---------- TEXTE FOURNI ----------

Cette femme fut championne du monde. Elle imprime au corps d’une autre femme, son aînée, un mouvement de balancier, presque un mouvement de tango. Ce geste réconcilie la vieille femme avec l’espace et avec le temps. Il se suffit à lui-même, ne semblant rencontrer la balle que par hasard, avec une régularité et un bonheur encore inexplicables. L’ancienne championne du monde a la patience d’une mère berçant son enfant. Sur son visage, difficile de lire autre chose que le sérieux pédagogique. Et pourtant, il y a dans ce tango ralenti une émotion qui excède la transmission indifférente d’un savoir acquis à quelqu’un qui, visiblement, n’en fera rien. Il y a de la passion.

L’ex-championne voue sa vie aux autres, fussent-ils vieux ou rhumatisants. Et s’il lui semble de son devoir de partager ce qu’elle a appris et de redistribuer ce qu’on lui a donné, le plus équitable des partages est celui qu’elle fera avec le premier venu ou la dernière de la classe. Équitable puisque ce simple mouvement de balancier, dans sa chorégraphie, en dit déjà long sur l’esprit du tennis de table, esprit qui veut qu’il n’y ait jamais de repos mais seulement des rythmes reposants.

----------

*CONSIGNE ÉCRITE A:* Dans le texte fourni, à quoi la patience de l'ancienne championne du monde est-elle comparée ?

---------- DONNÉES EXTRAITES ----------

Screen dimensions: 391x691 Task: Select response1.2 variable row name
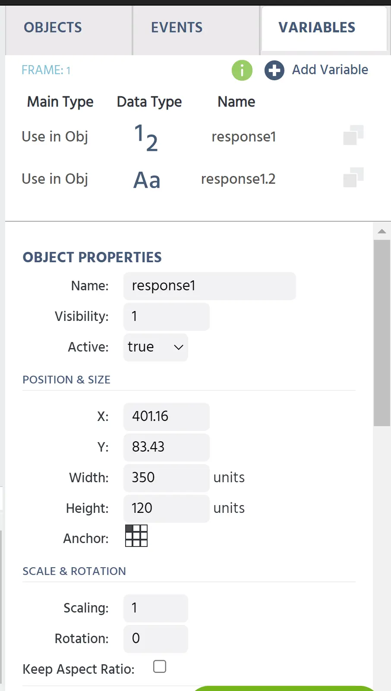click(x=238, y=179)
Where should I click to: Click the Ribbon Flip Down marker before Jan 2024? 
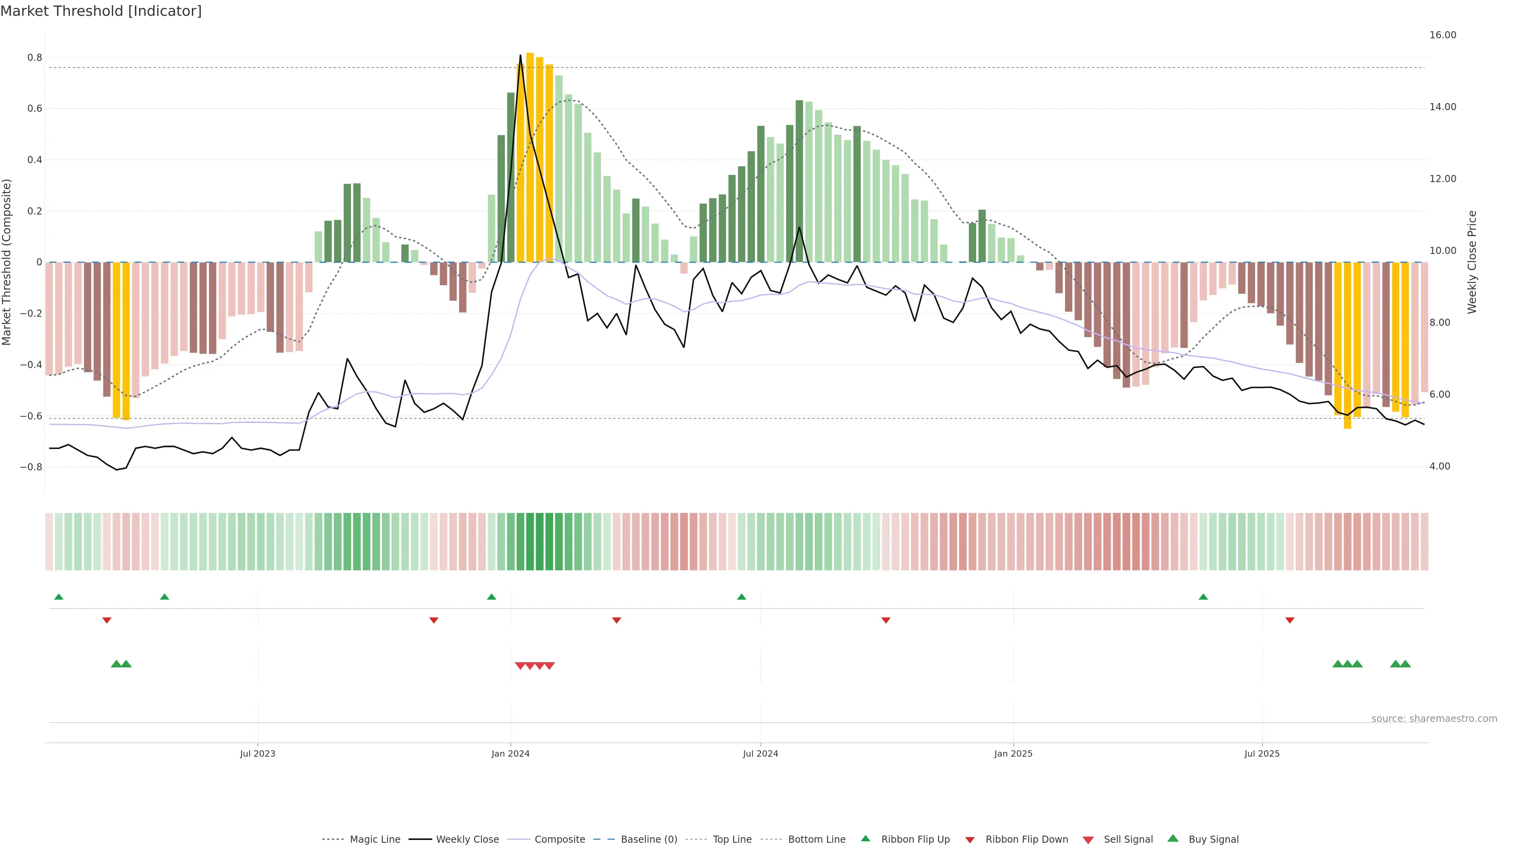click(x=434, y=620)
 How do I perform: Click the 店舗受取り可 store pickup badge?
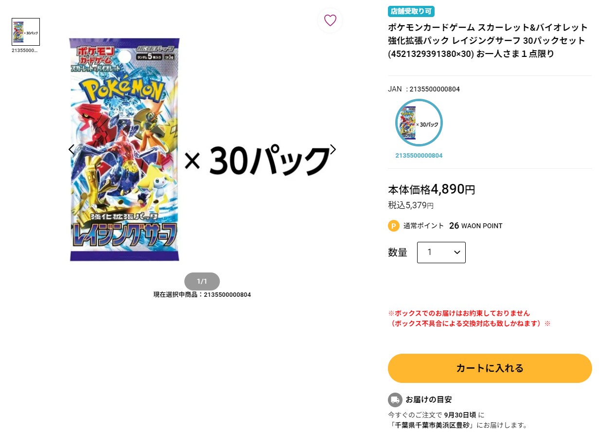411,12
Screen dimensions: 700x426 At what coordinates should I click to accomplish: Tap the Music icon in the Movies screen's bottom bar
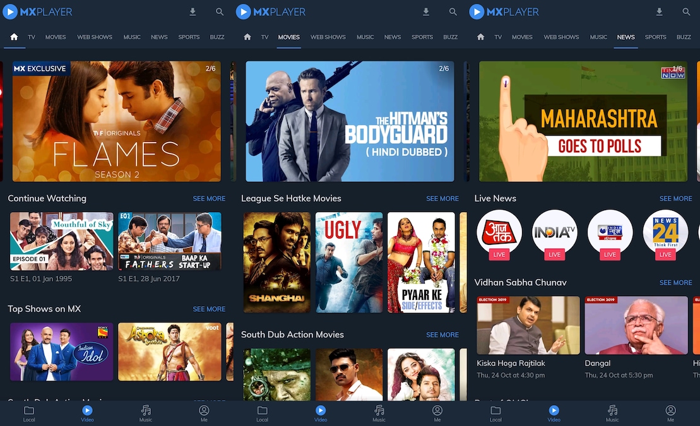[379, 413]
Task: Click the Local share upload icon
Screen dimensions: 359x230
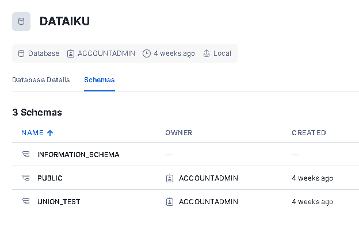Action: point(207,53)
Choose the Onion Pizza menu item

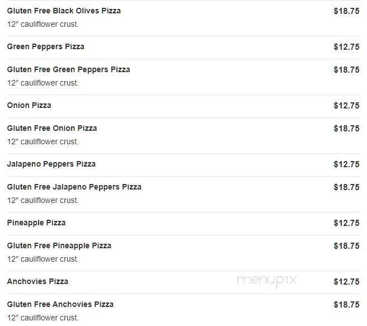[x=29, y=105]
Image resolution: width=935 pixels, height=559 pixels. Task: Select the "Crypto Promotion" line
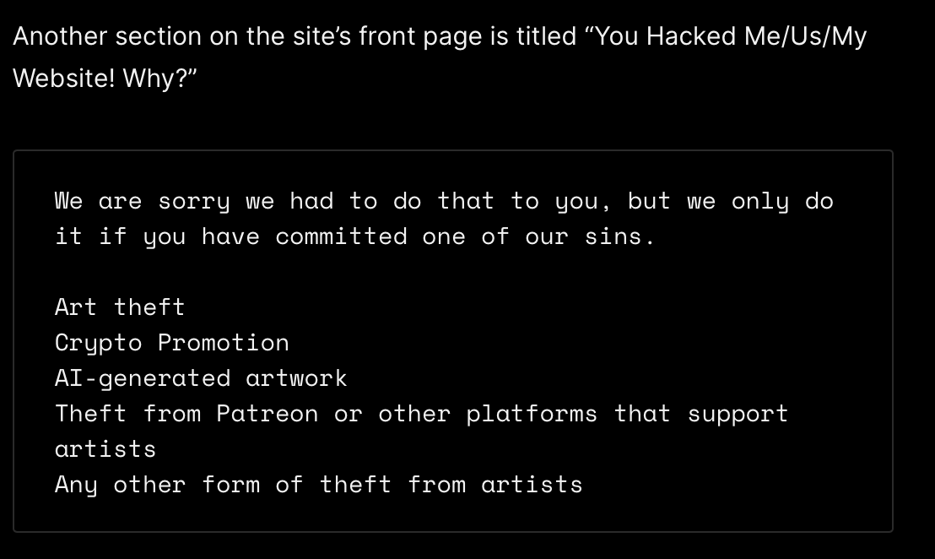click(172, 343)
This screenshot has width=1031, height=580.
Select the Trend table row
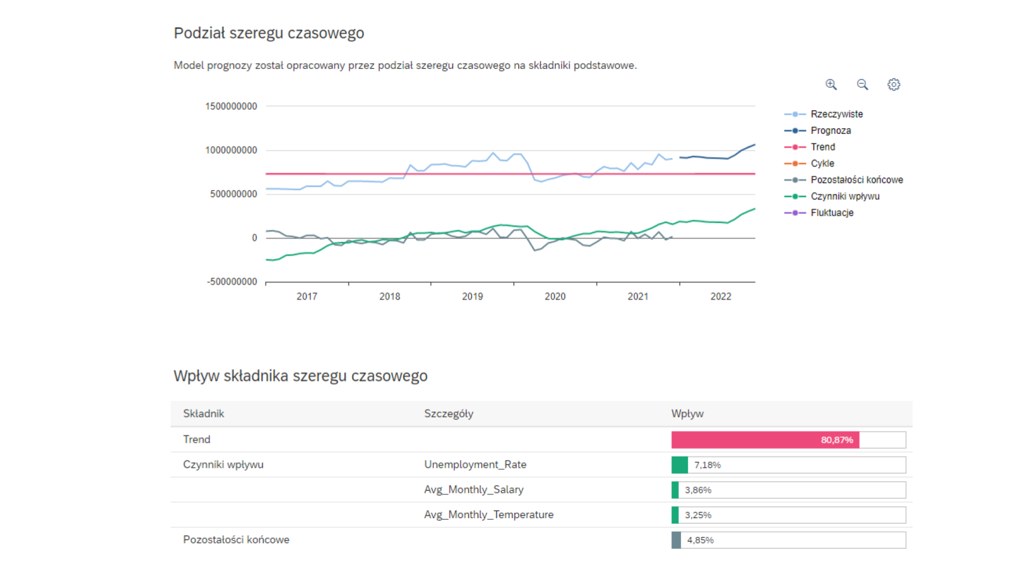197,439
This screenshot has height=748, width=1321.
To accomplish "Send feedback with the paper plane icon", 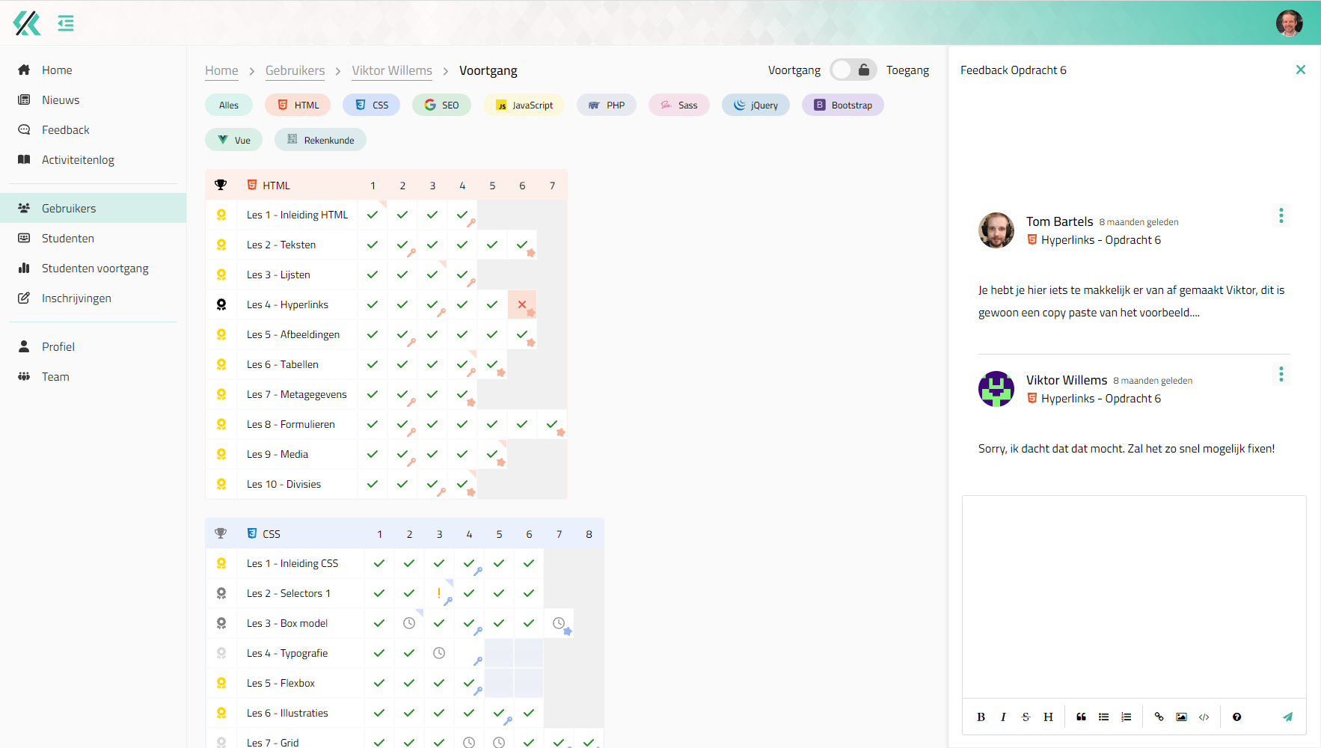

----------

*CONSIGNE ÉCRITE B:* Peux-tu transposer en liste JSON de chaînes les lignes des entrées, de celle qui contient « Screen dimensions: 700x426 » jusqu'à la fin des entrées, à raison d'une chaîne par ligne, sans les lignes vides et en laissant les images de côté ?

*RÉPONSE COMPLÈTE A:* À la patience d'une mère berçant son enfant.

*RÉPONSE COMPLÈTE B:*
[
  "Screen dimensions: 700x426 At what coordinates should I click to accomplish: Tap the Music icon in the Movies screen's bottom bar",
  "[379, 413]",
  "Task: Click the Local share upload icon",
  "Screen dimensions: 359x230",
  "Action: point(207,53)",
  "Choose the Onion Pizza menu item",
  "[x=29, y=105]",
  "Image resolution: width=935 pixels, height=559 pixels. Task: Select the \"Crypto Promotion\" line",
  "click(172, 343)",
  "This screenshot has width=1031, height=580.",
  "Select the Trend table row",
  "197,439",
  "This screenshot has height=748, width=1321.",
  "To accomplish \"Send feedback with the paper plane icon\", "
]